Take the example of Johannesburg and London-listed Mondi, which has operations in central Europe, North America, Russia and South Africa, and derives about 70 per cent of its revenue from packaging. Its share price leapt by 10 per cent on Wednesday, leading the FTSE 100 index. The trigger? A near-30 per cent surge from a year earlier in its first-quarter operating profit to €236m.
Mondi reported steady demand for its packaging products across all but its South African home market, at selling prices broadly the same as a year ago. Its margins increased as it benefited from dollar strength against the euro and lower input costs, including wood (it grows its own), recycled paper, resin (used in plastic packaging), energy (it generates its own in South Africa) and chemicals. After pushing through price increases it should be able to sustain its momentum in the current quarter, even if maintenance costs and a higher oil price (used in resin) are drags.

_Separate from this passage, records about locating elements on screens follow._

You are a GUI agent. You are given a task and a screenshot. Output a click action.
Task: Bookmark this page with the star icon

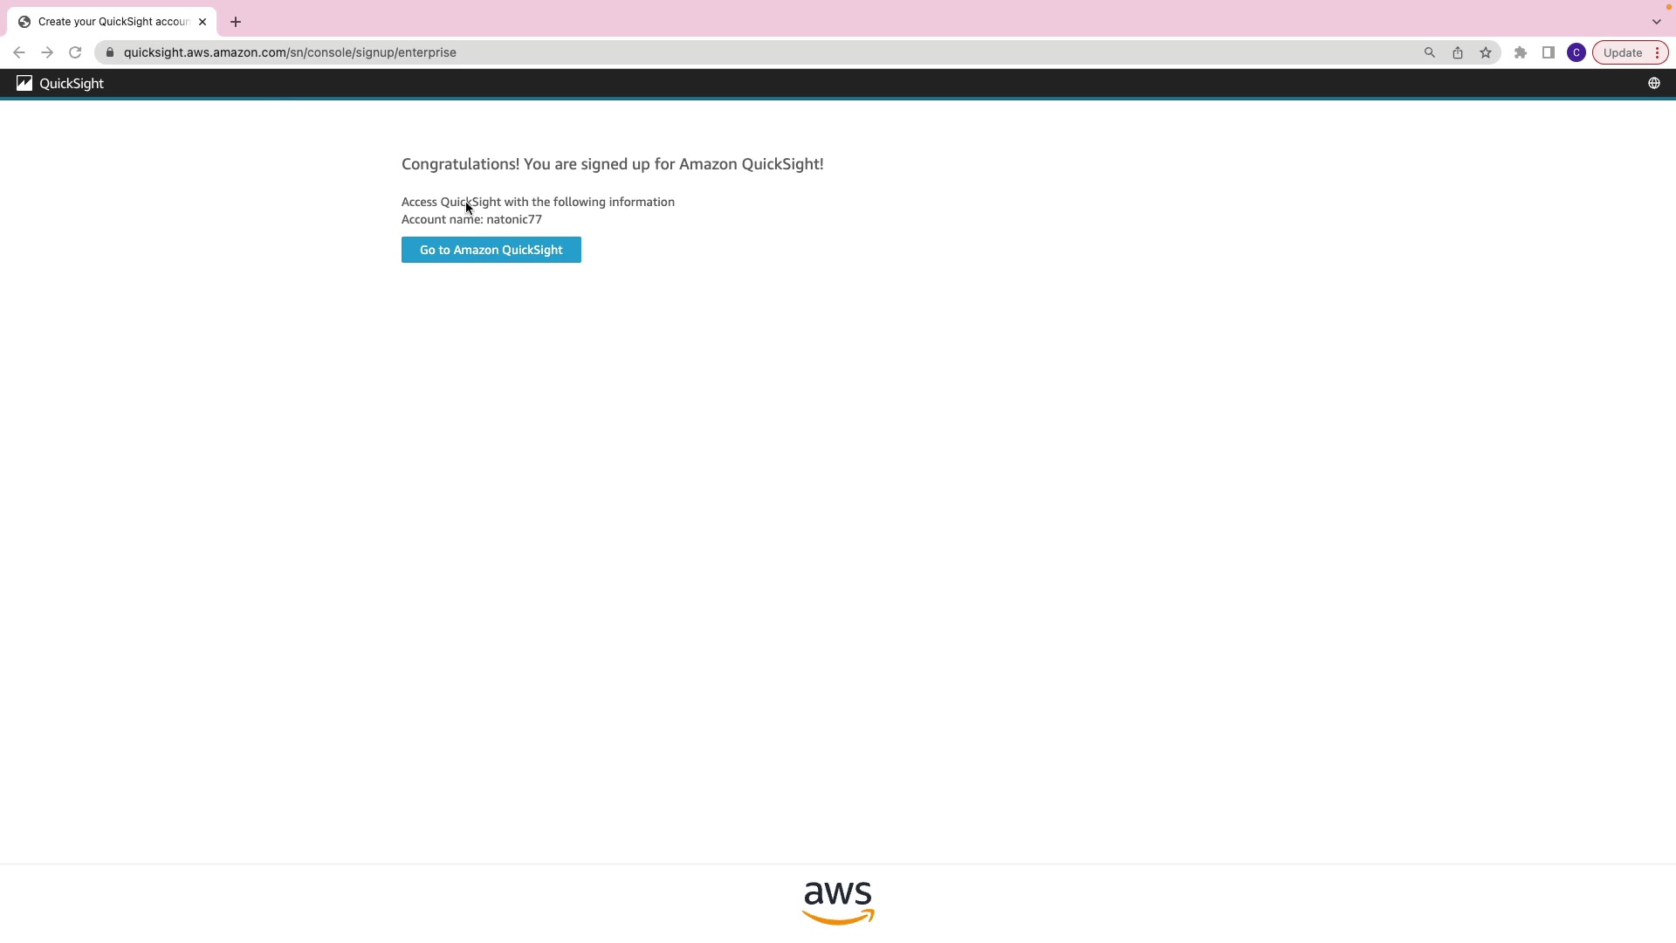coord(1486,52)
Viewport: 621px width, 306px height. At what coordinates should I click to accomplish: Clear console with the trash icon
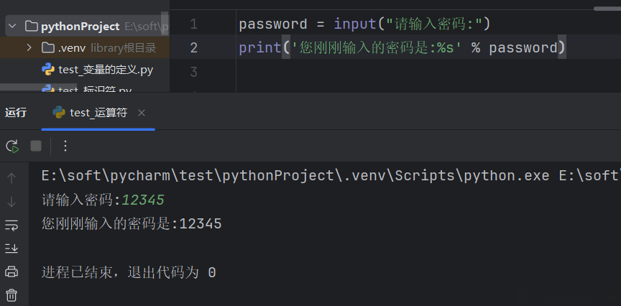(12, 295)
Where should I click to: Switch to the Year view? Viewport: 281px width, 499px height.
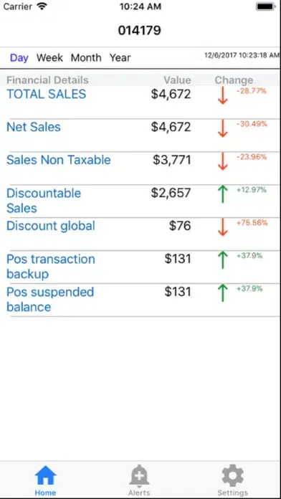[120, 58]
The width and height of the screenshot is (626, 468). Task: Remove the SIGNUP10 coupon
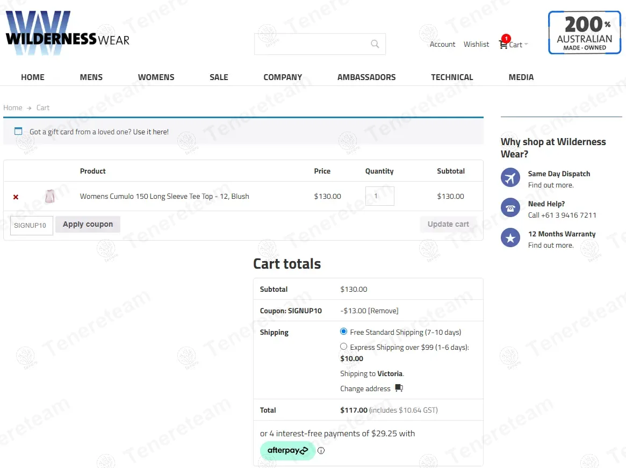383,311
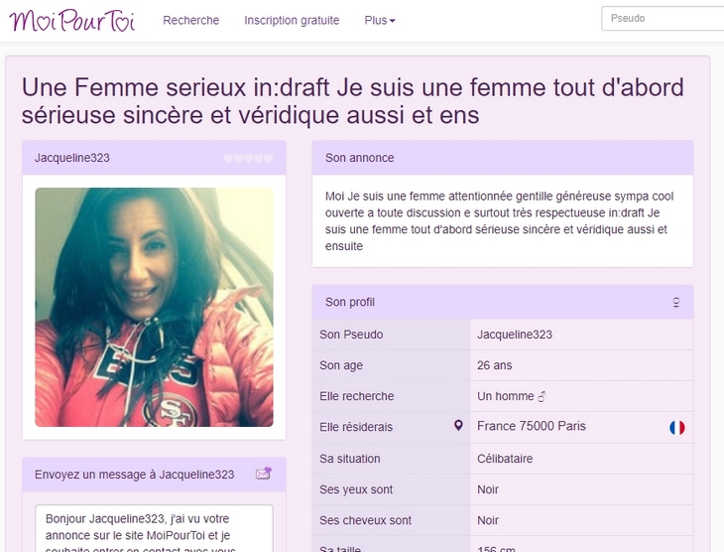Click the location pin icon by Elle résiderais
The image size is (724, 552).
tap(458, 425)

Mondi looks to be in a sweet spot. But can it really sustain last year's punchy return on capital employed of more than 17 per cent - 10 percentage points above its low mid-crisis, when a good deal of surplus capacity fell away? The risk is that, tempted by such returns, rivals restore some of that closed capacity. So far, there is little evidence - and the lead time for such projects is up to three years. Moreover, the latest sector consolidation, evident in the merger of RockTenn and MeadWestvaco of the US, should help to cut capacity and underpin pricing.
What happens in two to three years is anyone's guess, but it is hard not to want to bag some of Mondi's returns - yours for 17 times this year's earnings.